Repeat the data below in full and exactly.

Records from a dataset
──────────────────────────────

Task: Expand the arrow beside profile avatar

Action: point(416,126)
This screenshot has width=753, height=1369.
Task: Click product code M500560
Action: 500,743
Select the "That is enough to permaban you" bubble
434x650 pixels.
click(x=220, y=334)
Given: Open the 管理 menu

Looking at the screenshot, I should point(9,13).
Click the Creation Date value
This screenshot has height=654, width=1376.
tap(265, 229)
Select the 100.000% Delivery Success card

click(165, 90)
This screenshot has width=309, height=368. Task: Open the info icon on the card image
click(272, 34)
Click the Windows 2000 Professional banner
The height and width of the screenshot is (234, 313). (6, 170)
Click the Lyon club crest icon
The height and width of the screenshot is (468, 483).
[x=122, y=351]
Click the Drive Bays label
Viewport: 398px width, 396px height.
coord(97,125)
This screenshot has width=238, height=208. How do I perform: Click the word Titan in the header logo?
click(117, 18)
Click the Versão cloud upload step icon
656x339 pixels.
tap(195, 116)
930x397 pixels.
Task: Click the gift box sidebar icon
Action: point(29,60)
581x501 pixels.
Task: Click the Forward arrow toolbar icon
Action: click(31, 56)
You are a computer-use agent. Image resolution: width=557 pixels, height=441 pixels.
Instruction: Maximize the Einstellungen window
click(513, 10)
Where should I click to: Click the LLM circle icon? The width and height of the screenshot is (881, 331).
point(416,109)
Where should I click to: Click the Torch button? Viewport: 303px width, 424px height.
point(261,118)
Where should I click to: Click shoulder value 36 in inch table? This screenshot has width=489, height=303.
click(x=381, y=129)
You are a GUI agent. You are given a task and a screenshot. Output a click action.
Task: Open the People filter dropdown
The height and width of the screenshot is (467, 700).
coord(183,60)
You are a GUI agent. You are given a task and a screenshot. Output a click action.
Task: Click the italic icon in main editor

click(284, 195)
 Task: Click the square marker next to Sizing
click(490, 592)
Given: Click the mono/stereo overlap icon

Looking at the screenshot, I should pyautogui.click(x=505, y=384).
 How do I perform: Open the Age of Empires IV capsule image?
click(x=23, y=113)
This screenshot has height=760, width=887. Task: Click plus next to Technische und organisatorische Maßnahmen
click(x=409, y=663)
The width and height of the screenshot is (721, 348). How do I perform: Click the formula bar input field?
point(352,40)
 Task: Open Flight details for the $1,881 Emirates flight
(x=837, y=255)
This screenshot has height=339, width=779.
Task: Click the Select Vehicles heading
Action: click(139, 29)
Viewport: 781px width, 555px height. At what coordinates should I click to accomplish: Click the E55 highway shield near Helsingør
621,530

──────────────────────────────

▶ [TASK ANSWER]:
Task: Expand the arrow beside profile avatar

Action: point(416,126)
This screenshot has width=753, height=1369.
Task: Click product code M500560
Action: 500,743
Select the "That is enough to permaban you" bubble
434x650 pixels.
click(x=220, y=334)
Given: Open the 管理 menu

Looking at the screenshot, I should point(9,13).
Click the Creation Date value
This screenshot has height=654, width=1376.
tap(265, 229)
Select the 100.000% Delivery Success card

click(165, 90)
This screenshot has width=309, height=368. Task: Open the info icon on the card image
click(272, 34)
Click the Windows 2000 Professional banner
The height and width of the screenshot is (234, 313). (6, 170)
Click the Lyon club crest icon
The height and width of the screenshot is (468, 483).
[x=122, y=351]
Click the Drive Bays label
Viewport: 398px width, 396px height.
coord(97,125)
This screenshot has width=238, height=208. How do I perform: Click the word Titan in the header logo?
click(117, 18)
Click the Versão cloud upload step icon
656x339 pixels.
tap(195, 116)
930x397 pixels.
Task: Click the gift box sidebar icon
Action: point(29,60)
581x501 pixels.
Task: Click the Forward arrow toolbar icon
Action: click(31, 56)
You are a computer-use agent. Image resolution: width=557 pixels, height=441 pixels.
Instruction: Maximize the Einstellungen window
click(513, 10)
Where should I click to: Click the LLM circle icon? The width and height of the screenshot is (881, 331).
point(416,109)
Where should I click to: Click the Torch button? Viewport: 303px width, 424px height.
point(261,118)
Where should I click to: Click shoulder value 36 in inch table? This screenshot has width=489, height=303.
click(x=381, y=129)
You are a GUI agent. You are given a task and a screenshot. Output a click action.
Task: Open the People filter dropdown
The height and width of the screenshot is (467, 700).
coord(183,60)
You are a GUI agent. You are given a task and a screenshot. Output a click action.
Task: Click the italic icon in main editor

click(284, 195)
 Task: Click the square marker next to Sizing
click(490, 592)
Given: Click the mono/stereo overlap icon

Looking at the screenshot, I should pyautogui.click(x=505, y=384).
 How do I perform: Open the Age of Empires IV capsule image?
click(x=23, y=113)
This screenshot has height=760, width=887. Task: Click plus next to Technische und organisatorische Maßnahmen
click(x=409, y=663)
The width and height of the screenshot is (721, 348). How do I perform: Click the formula bar input field?
point(352,40)
 Task: Open Flight details for the $1,881 Emirates flight
(x=837, y=255)
This screenshot has height=339, width=779.
Task: Click the Select Vehicles heading
Action: click(139, 29)
Viewport: 781px width, 555px height. At what coordinates should I click to accomplish: Click the E55 highway shield near Helsingør
621,530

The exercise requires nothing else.